【秦建日子】明日、アリゼの浜辺で

小説家で脚本家、そして劇団も主宰している秦建日子(はたたけひこ)の新作は、連作短編の「明日、アリゼの浜辺で」です。「ニューカレドニア」が最初はキーワードのように使われ、それが実際に折り重なって紡がれてゆく、そんな連作ストーリー。それぞれの作品として余韻を味わってもいいし、偶然によって接点が作られる連作としても楽しめます。

ニューカレドニアは得体の知れない、だけど何となく素敵なことがありそうな楽園として描かれます。

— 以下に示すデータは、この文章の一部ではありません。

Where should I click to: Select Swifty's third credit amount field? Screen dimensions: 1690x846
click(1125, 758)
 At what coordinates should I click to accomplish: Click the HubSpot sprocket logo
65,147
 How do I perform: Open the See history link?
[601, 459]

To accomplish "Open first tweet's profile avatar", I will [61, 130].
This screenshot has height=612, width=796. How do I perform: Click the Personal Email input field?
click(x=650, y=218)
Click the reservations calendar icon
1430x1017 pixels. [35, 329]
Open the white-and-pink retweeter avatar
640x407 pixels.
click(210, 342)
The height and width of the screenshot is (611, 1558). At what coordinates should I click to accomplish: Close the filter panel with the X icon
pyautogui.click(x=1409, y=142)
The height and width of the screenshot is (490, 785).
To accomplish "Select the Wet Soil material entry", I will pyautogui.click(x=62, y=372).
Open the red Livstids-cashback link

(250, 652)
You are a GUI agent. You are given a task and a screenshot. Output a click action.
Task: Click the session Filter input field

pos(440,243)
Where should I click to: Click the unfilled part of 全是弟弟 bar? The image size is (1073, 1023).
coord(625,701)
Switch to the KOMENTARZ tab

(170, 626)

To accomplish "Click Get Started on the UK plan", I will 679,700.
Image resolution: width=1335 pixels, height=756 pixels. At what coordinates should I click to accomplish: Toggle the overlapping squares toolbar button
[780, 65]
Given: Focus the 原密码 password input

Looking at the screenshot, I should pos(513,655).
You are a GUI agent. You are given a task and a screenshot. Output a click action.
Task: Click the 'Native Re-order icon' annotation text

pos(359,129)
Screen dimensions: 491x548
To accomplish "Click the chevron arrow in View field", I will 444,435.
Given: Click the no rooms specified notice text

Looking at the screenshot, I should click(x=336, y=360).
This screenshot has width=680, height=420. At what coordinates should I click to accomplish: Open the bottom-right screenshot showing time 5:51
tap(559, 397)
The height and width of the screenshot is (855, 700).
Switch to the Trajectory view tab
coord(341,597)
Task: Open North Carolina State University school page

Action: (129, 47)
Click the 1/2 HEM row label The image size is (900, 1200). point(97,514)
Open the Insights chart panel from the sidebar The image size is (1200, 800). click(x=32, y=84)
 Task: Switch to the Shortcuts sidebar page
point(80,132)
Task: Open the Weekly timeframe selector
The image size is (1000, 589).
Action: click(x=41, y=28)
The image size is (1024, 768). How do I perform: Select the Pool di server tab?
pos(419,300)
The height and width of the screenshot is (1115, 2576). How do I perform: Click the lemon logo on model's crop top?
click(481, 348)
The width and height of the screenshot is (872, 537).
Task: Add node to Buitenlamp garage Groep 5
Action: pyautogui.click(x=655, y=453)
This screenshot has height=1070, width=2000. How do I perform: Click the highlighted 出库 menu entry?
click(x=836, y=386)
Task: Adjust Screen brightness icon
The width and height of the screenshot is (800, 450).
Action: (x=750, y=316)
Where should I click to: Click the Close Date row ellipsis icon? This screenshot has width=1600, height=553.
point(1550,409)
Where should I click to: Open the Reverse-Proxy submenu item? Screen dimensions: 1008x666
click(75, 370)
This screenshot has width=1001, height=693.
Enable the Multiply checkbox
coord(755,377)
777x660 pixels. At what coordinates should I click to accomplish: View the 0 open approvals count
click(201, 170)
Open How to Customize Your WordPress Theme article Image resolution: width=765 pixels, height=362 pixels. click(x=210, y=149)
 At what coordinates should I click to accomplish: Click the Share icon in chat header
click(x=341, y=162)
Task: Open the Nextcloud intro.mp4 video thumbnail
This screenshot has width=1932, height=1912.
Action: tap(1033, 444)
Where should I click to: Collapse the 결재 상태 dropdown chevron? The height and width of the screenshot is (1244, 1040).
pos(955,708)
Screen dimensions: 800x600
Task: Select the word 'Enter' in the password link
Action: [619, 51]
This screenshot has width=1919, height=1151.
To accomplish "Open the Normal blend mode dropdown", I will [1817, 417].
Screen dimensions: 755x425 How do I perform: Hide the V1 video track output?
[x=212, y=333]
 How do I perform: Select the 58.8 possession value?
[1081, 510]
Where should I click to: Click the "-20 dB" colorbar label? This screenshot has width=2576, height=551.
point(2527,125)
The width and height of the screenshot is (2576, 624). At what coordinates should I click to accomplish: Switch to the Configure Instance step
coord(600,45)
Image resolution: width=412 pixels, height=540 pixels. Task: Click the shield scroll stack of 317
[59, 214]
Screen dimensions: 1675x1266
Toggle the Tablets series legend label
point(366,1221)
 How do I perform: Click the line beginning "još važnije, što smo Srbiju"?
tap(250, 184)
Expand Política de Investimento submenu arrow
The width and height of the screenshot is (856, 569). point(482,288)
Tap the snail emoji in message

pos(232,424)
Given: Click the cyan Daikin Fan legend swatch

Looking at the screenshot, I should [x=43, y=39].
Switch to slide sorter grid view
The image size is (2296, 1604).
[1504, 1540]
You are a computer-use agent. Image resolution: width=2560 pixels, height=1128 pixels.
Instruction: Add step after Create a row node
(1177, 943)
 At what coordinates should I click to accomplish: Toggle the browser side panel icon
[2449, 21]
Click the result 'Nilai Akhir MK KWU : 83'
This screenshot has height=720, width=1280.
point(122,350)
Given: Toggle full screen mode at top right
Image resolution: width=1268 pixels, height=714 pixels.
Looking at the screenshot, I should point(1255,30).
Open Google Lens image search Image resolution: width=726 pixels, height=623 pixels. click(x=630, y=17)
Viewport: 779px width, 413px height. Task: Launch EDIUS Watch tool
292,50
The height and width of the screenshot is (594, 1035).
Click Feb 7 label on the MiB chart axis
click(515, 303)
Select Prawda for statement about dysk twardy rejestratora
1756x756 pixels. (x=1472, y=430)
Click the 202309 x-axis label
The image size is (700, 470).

それでもその楽園は何かの答えではなく、通過点にすぎない。本当のハッピーエンドに向けて自分をもう一度組み替えるために、登場人物たちはニューカレドニアを意識するのです。宮部みゆき湊かなえも多用する「複数のプロットが収斂していく」展開ですが、それぞれの短編の続きに思いをめぐらせることができる内容だけに、もっと想像を読者に委ねてもよかったように思いました。

ニューカレドニアといえば森村桂の「天国にいちばん近い島」ですが、その中でも、そして本作でも「ニューカレドニアは赤土に覆われた島」として描かれます。しかし、僕が実際に訪れた印象では、この島は豊かな緑に覆われた島なのです。季節によるものなのか、ちょっと気になるところです。